Polska chce zdobywać punkty w każdym meczu, a wypoczęty Robert Lewandowski do takiego scenariusza na pewno mocno się przyczyni. Drugim silnym ogniwem kadry ma być Piotr Zieliński, który miniony sezon zalicza do bardzo udanych.

Jest to piłkarz, który robi różnicę. Nieprzypadkowo gra w takim klubie. Nie mam wobec niego żadnych oczekiwań, bo wiem, że sobie poradzi – tak dyspozycję swojego kolegi z drużyny narodowej ocenił Lewandowski.

Pracę – już nie tyle samych zawodników – co sztabu szkoleniowego ułatwią zmiany zaproponowane przez FIFA. Selekcjoner drużyny narodowej będzie mógł kontaktować się ze swoimi pomocnikami w trakcie meczu, a to pozwoli Adamowi Nawałce szybciej reagować na to, co dzieje się na murawie.

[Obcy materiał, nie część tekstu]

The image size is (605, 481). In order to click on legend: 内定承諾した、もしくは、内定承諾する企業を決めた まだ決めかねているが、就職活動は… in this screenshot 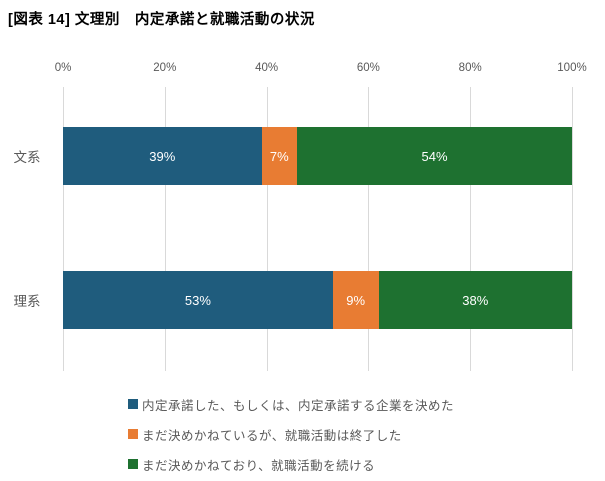, I will do `click(291, 434)`.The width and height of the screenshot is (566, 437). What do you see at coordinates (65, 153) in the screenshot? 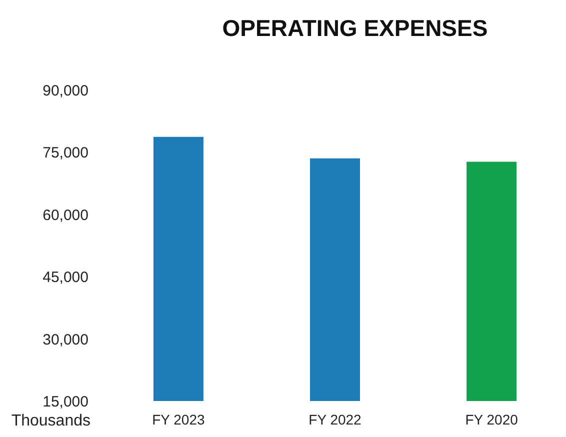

Mamy wiele informacji na ten temat. Wiemy, jak ten system będzie funkcjonował. To dodatkowe ułatwienie pewnych rzeczy, bo niekiedy jedna, dwie informacje wypatrzone z góry daje bardzo dużo dla tego, kto prowadzi mecz na dole, czyli dla selekcjonera – podkreślił w trakcie konferencji prasowej drugi trener kadry Bogdan Zając.

Asystent Adama Nawałki poinformował dziennikarzy o aktualnym stanie zdrowia piłkarzy. Gotowy do treningów jest już Marcin Kamiński.